▶ [Fragmento citado]:
==============================

Pareciera que no hemos salido de la política decimonónica del casino, donde el sectarismo era la trama única del teatro. Que la generación del bipartidismo alerte sobre la pérdida de la centralidad política es un hecho asombroso en un país donde, ni antes ni ahora, se han alcanzado ni respetado los consensos necesarios en materias tan importantes como el empleo, la educación o la sanidad. Un gobierno tras otro enmendaba al anterior, siguiendo el modelo del turnismo canovista, cuyo único punto común consistía en pactar el relevo entre los dos grandes competidores, sin alterar un sistema caciquil que alimentaba el aldeanismo mental.
Cuarenta años después, el resultado de las cegueras interesadas de socialistas y populares es la España fracturada en la que vivimos. El problema no es la pérdida del consenso. Es la ausencia de cualquier rastro de interés general –esa quimera– en un sistema político donde el populismo se ha vuelto transversal. Los bloques no nacieron ayer. Son de siempre. El pacto de la Transición sólo atenuó en el tiempo el viejo frentismo ibérico. El precio a pagar fue una tolerancia infinita con fuerzas políticas cuyo objetivo consiste en negar la viabilidad de España como proyecto común para sustituirlo por distopías identitarias (y patrimoniales) cuya idea de la democracia se basa en cuestionar la ley, en lugar de defenderla.

==============================

▶ [Los datos]:
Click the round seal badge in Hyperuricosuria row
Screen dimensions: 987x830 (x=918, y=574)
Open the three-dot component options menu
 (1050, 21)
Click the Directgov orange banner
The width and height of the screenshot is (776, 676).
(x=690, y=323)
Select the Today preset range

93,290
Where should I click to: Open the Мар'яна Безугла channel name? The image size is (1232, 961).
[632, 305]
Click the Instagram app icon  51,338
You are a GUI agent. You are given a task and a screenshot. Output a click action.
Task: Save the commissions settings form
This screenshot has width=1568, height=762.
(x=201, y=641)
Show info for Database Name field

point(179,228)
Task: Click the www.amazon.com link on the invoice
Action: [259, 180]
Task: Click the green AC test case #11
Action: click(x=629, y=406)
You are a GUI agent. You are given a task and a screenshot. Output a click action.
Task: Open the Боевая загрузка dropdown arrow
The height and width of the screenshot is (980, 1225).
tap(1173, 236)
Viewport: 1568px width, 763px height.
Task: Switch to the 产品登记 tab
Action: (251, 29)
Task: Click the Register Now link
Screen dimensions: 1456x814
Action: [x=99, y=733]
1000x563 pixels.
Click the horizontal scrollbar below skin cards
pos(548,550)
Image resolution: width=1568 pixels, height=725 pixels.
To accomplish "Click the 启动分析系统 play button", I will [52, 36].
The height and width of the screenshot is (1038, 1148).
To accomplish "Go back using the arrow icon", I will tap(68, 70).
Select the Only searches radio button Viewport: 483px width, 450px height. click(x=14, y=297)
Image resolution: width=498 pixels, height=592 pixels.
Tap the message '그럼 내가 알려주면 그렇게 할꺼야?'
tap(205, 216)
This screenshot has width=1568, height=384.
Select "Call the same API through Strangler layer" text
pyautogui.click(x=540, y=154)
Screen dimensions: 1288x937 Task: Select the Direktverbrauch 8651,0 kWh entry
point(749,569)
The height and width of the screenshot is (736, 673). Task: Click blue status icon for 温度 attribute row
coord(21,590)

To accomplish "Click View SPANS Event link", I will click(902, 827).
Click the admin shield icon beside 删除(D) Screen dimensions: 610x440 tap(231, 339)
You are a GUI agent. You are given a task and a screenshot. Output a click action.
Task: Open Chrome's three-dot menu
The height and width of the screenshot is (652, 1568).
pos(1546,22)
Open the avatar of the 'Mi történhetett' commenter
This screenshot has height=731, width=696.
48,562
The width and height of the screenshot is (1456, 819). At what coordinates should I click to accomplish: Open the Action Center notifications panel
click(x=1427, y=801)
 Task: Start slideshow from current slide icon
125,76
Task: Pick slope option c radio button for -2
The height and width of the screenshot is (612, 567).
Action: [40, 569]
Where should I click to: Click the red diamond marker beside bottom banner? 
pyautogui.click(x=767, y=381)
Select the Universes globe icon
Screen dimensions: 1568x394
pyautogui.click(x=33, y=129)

==============================

▶ [Trabajo por realizar]:
1 - Enumera las materias que, según el fragmento sobre la política española, son tan importantes y en las que nunca se han alcanzado ni respetado los consensos necesarios.
2 - Prosigue el fragmento sobre la política española a partir de su última oración.

▶ [Respuestas del ejercicio]:
1 - El empleo, la educación y la sanidad.

2 -
En paralelo, la brecha social crece: Europa acaba de anunciar que el paro en España no bajará del 12,8% hasta 2021 y que el sistema de pensiones es inviable. La deuda pública se ha situado por encima del 96% del PIB. La desaceleración económica empieza a notarse incluso en el sector inmobiliario y se traducirá, antes o después, en el ámbito financiero. La actividad empresarial vuelve a frenarse. Amplias capas sociales siguen pagando la factura de la cruenta devaluación interna de Rajoy mientras nuestros políticos se gastan en ocho años los 66.815 millones de euros del fondo de reserva de la Seguridad Social para, entre otras cosas, pagarle la extra a los funcionarios. El problema de España es, al mismo tiempo, simple y complejo. Nadie piensa en el mañana. Y nadie sabe cómo diablos exorcizarnos de nuestros demonios.